= Exercise goal =
Using the data below, output the first line and every line after it up to and including the line containing "Screen dimensions: 1558x880", exactly as written and with nothing added.

Collected data
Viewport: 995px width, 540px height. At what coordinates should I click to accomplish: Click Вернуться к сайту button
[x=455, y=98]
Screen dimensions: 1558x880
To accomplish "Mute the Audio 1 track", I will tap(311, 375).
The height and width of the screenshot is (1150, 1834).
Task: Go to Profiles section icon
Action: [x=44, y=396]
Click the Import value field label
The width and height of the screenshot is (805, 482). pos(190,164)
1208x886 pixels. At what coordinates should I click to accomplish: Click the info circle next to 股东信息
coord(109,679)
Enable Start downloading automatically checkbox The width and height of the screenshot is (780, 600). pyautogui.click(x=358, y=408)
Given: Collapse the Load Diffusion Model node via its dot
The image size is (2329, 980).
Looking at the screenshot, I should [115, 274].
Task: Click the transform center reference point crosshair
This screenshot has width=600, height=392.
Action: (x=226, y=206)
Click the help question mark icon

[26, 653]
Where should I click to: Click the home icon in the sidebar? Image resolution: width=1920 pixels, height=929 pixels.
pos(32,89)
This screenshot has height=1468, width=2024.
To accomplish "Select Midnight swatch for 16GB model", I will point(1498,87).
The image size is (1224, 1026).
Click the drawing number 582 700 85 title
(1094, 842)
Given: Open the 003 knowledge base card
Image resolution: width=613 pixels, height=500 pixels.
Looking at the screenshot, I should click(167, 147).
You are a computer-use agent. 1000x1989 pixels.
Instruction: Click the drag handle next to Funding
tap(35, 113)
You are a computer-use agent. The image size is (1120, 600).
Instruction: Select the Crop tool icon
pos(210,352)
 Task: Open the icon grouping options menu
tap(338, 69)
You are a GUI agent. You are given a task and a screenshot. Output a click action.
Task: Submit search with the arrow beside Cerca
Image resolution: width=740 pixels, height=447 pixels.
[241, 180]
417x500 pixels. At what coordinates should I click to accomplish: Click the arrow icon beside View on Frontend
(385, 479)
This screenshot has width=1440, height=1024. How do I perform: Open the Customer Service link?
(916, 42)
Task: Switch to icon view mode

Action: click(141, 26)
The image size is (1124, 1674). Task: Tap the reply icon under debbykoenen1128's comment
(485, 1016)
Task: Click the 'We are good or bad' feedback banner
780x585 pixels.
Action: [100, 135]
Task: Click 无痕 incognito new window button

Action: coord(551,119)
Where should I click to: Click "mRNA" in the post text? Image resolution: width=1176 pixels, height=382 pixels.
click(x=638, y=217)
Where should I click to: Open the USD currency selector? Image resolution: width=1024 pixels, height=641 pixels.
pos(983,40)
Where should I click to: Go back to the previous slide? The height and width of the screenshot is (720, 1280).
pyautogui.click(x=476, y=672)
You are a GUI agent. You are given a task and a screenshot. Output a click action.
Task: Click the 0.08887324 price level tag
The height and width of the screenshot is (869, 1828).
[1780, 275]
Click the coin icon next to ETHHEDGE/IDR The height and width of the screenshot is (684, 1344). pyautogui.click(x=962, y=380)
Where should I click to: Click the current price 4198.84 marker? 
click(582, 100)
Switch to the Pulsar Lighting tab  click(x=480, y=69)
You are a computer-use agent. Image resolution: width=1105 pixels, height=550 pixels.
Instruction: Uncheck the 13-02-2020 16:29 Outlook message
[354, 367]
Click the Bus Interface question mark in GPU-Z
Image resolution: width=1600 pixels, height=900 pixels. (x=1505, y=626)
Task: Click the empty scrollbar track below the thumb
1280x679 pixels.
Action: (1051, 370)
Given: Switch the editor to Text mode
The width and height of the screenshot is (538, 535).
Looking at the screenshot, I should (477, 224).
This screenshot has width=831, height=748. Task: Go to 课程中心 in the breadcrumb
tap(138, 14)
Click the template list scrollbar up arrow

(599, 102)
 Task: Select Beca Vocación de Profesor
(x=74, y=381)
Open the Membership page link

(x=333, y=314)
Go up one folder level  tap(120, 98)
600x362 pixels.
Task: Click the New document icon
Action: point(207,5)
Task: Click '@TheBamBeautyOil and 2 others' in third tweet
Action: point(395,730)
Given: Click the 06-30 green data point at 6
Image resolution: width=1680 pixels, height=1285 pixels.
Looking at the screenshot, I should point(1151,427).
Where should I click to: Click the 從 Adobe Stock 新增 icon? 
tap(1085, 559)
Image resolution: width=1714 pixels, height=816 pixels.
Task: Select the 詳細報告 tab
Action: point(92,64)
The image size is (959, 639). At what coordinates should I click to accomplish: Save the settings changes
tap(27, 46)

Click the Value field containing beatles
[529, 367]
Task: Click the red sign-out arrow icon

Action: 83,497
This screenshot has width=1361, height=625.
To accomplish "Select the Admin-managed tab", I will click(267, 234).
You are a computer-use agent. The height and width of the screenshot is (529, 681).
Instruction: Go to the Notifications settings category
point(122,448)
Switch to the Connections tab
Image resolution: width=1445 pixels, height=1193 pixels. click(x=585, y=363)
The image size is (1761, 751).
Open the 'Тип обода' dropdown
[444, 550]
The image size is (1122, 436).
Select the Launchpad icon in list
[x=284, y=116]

= Output below =
Viewport: 995px width, 540px height. At what coordinates should I click to accomplish: Click Вернуться к сайту button
[x=455, y=98]
Screen dimensions: 1558x880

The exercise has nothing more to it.